Example 5. Coatability Test with Surfactant Adhesive Protein

(17) 0.1 g of mica particles was added to 1 mg, 10 mg and 20 mg of surfactant adhesive protein dissolved in solution, respectively and incubated for 20 minutes for coating. The surfactant adhesive protein coated mica particles were isolated using manure paper and finely dispersed in 1 mL of silicone oil in petri dish. The mica particles finely dispersed silicone oil was added to wet surface coating. FIG. 2A indicated surface coating using surfactant adhesive protein, non-tyrosinase treatment, and FIG. 2B indicated the coating using said adhesive protein was tyrosinase-treated. In FIG. 2A, 1A indicated the mica coated with 1 mg of surfactant adhesive protein, 2A with 10 mg and 3A with 20 mg of surfactant adhesive protein, respectively.

(18) Coatability test was conducted by adding 100 mL of water to mica-coated surface and moving petri dish up and down to exert external stress to coated surface. As shown in FIG. 2B, 3B indicates stable coating, 2B indicates residual coated particles are rare, but 1B indicates little residual coated particles. Mica particles coated with surfactant adhesive protein without tyrosinase modification were washed out regardless of the amount of surfactant adhesive protein.

Examples 6. Anticancer Activity of Surfactant Adhesive Protein Fused with Antimicrobial Peptide

(19) MD-MBA-231 cells were purchased from ATCC (Manassas, Va.). The breast cancer cells (5,000 cells/well), MD-MBA-231, were seeded in 96 well plate and cultured in DMEM media supplemented with 20% (v/v) horse serum and 1% (v/v) penicillin/streptomycin in a humidified incubator at 37° C. and 5% CO.sub.2. After 48 hr incubation, the cancer cells were treated with the surfactant adhesive protein fused with an anticancer peptide ILRWPWWPWRRK (SEQ ID NO. 33), AKRHHGYKRKFH (SEQ ID NO. 34), KLLLKLLKKLLKLLKKK (SEQ ID NO. 36), LKKLAKLALAF (SEQ ID NO: 38), and KLAKLAKKLAKLAK (SEQ ID NO: 42), respectively. As a negative control, mussel adhesive protein without any peptide motif was used. The proteins were dissolved at a concentration of 2.6 μg/mL, 26 μg/mL, 130 μg/mL, and 260 μg/mL in a distilled water. Cell viability was determined by CCK-8 assay following manufacturer's instruction.
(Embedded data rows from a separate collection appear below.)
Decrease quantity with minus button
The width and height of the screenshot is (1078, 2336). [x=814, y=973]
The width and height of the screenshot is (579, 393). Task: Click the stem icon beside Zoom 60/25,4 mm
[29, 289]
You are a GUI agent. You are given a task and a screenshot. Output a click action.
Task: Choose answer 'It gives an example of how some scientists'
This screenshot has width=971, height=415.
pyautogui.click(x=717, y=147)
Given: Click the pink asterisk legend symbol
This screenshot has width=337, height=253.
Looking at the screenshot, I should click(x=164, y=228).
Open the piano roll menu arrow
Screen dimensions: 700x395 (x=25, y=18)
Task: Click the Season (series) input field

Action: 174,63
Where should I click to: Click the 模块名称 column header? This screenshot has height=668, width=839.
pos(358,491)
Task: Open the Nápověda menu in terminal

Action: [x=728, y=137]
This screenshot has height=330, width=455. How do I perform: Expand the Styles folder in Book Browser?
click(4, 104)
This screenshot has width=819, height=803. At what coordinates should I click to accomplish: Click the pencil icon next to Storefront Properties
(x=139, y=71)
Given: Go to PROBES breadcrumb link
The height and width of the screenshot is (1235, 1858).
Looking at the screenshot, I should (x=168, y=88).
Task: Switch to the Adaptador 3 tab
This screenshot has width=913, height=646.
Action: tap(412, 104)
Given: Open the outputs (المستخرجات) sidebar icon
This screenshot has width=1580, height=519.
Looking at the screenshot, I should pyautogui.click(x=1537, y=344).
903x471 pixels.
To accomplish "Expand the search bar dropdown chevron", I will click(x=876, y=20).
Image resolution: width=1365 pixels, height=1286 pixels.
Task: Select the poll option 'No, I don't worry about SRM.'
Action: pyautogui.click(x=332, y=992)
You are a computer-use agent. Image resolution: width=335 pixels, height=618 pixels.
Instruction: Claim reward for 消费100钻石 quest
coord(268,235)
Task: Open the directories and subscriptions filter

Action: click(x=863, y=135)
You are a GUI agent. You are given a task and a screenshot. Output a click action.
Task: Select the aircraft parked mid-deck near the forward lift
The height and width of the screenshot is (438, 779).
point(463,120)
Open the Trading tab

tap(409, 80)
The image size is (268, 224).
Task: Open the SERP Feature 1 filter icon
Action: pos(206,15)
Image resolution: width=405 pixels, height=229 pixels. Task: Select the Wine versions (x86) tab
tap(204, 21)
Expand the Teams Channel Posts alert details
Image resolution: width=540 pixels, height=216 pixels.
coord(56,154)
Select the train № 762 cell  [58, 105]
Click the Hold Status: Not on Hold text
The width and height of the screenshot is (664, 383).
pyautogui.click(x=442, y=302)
(20) As seen in FIG. 3, all of them had anticancer tumor activity, depending on the concentration. Most cancer cells were killed at 130 μg/mL or higher concentration while the surfactant adhesive protein having KLLLKLLKKLLKLLKKK (SEQ ID NO. 36) is a promising anticancer peptide as it has strong anticancer activity at low concentration (26 μg/mL).

Example 7. Cytotoxicity Assay of the Surfactant Adhesive Protein Fused with Antimicrobial Peptide

(21) As a model for cytotoxicity assay, Kidney Vero-E6 Cell Lines were purchased from ATCC (Manassas, Va.). The kidney cells were seeded in 96 well plate and cultured in DMEM media supplemented with 20% (v/v) horse serum and 1% (v/v) penicillin/streptomycin in a humidified incubator at 37° C. and 5% CO.sub.2. Cell viability was determined by CCK-8 assay following manufacturer's instruction. After 48 hr incubation, the kidney cells were treated with the same antimicrobial peptide containing proteins as set forth in the EXAMPLE 6.

(22) As seen in the FIG. 4, most antimicrobial peptide showed significant cytotoxic to kidney cells at 130 μg/mL or higher concentration but had little or less cytotoxicity at 26 μg/mL. Therefore, the antimicrobial peptide KLLLKLLKKLLKLLKKK (SEQ ID NO. 36) containing protein can be used for safe anti-cancer agent.